After the break between Tito’s Yugoslavia and Moscow, Albania received massive aid from the Soviet Union. So Hoxha declared himself a communist and a huge admirer of Joseph Stalin. Hoxha and his government adopted pol­ic­ies that would denude the rural land­lords of their land and power, organise the peasants into collective farms, grow enough food to feed the entire population, establish a universal health care and nation­al­ise the banks etc. The Albanian language was resur­rected, mod­ern industries were developing and the oppression of women was to end. In a country that was 90% Islamic and 10% Christ­ian, the greatest pun­ish­ment for the locals was the closing of all mosques, churches and religious institutions. All education in schools had to be secular.

Hoxha began a ruthless modernisation policy that clearly worked, but alienated his political rivals, traditional Muslims and Christians, impoverished landowners and unhappy peasants. As a result, Hoxha became more and more paranoid about growing opposition to his rule. Any opponent, or potential opponent was tried for Crimes Against the people and sent to prison camps or executed.

How many Albanians became Hoxha’s paid informants and how many Alb­anians were executed by their leadeer? In a population of c2.5 million people, at least 5,500 were executed, 24,200 were sent to forced labour camps and 200,000 became internal spies for Hoxha’s govern­ment.

When Stalin died in 1953 and was seen as a mass murderer in his own right, Hoxha denounced Nikita Khrushchev and turned to his very long term ally, Communist China. This relationship lasted until Mao Zedong’s death in 1976.

From then on Albania was isolated. I don’t know who would have wanted to invade Albania, but the older Hoxha grew, the more paranoid he became. “Greece wanted to expand north and take over Albania”. “Tito apparently intended to take over Albania and make it into the 7th republic of Yugoslavia”. “Tito held ethnic Alban­ians in Kosovo under a policy of extermination”. The country sank into a decade of paranoid isolation and economic stagnation, surrounded by 200,000-700,000 concrete bunkers along Albania’s land and maritime borders. Some of the bunkers were networked by 2 ks long tunnels, built to protect members of the Interior Ministry and the Sigurimi/secret police from nuclear attack. And thousands of kilometres of tunnels were built to house political, military and industrial assets. Today the empty bunkers can be used for cheap housing, restaurants, teenage hangout spots and museums.
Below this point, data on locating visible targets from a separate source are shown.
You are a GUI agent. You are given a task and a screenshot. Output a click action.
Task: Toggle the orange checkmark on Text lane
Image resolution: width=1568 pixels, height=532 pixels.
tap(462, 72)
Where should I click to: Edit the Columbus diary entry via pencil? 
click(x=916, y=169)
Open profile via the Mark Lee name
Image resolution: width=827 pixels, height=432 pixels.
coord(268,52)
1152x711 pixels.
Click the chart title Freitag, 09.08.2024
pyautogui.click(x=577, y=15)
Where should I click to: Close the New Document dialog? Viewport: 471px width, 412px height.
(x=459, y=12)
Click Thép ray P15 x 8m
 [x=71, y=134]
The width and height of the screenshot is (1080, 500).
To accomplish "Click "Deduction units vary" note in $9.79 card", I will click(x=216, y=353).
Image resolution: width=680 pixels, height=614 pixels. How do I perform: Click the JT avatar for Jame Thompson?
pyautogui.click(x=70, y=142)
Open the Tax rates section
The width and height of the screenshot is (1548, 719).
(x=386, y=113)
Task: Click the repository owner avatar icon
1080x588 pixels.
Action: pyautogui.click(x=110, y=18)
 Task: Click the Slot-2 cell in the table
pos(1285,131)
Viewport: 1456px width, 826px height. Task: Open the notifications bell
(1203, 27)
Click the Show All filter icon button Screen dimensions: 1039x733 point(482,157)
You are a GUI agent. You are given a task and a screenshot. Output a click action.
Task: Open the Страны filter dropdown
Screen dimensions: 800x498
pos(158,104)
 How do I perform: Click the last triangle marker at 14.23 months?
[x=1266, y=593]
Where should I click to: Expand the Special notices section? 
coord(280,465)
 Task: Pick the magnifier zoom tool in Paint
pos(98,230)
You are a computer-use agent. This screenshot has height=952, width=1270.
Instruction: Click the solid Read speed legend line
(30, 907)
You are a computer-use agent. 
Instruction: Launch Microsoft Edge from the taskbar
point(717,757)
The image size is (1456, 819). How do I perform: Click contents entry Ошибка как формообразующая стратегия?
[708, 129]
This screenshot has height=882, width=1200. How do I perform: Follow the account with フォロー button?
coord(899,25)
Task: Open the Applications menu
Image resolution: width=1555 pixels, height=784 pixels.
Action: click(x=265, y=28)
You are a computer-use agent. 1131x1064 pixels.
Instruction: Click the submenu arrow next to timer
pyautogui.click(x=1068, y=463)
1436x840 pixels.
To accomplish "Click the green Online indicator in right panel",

Three of Albania's bunkers

Why was Hoxha worried about outside treachery? He conducted yet another mil­itary coup in 1974 where half of his own Central Committee members were executed! And in old age, Hoxha apparently murdered the Mehmet Shehu, the prime minister and minister of the interior who had been Hoxha’s ally since WW2 ended. With Shehu out of the way, 76 year old Hoxha could die in peace in 1985. Hoxha’s newest close ally, Ramiz Alia, immediately became Communist leader of Albania and the country's head of state. From a primitive Ottoman province to a modern industrial­ised country in only 40 years – perhaps Hoxha believed mass political murder was a small price to pay.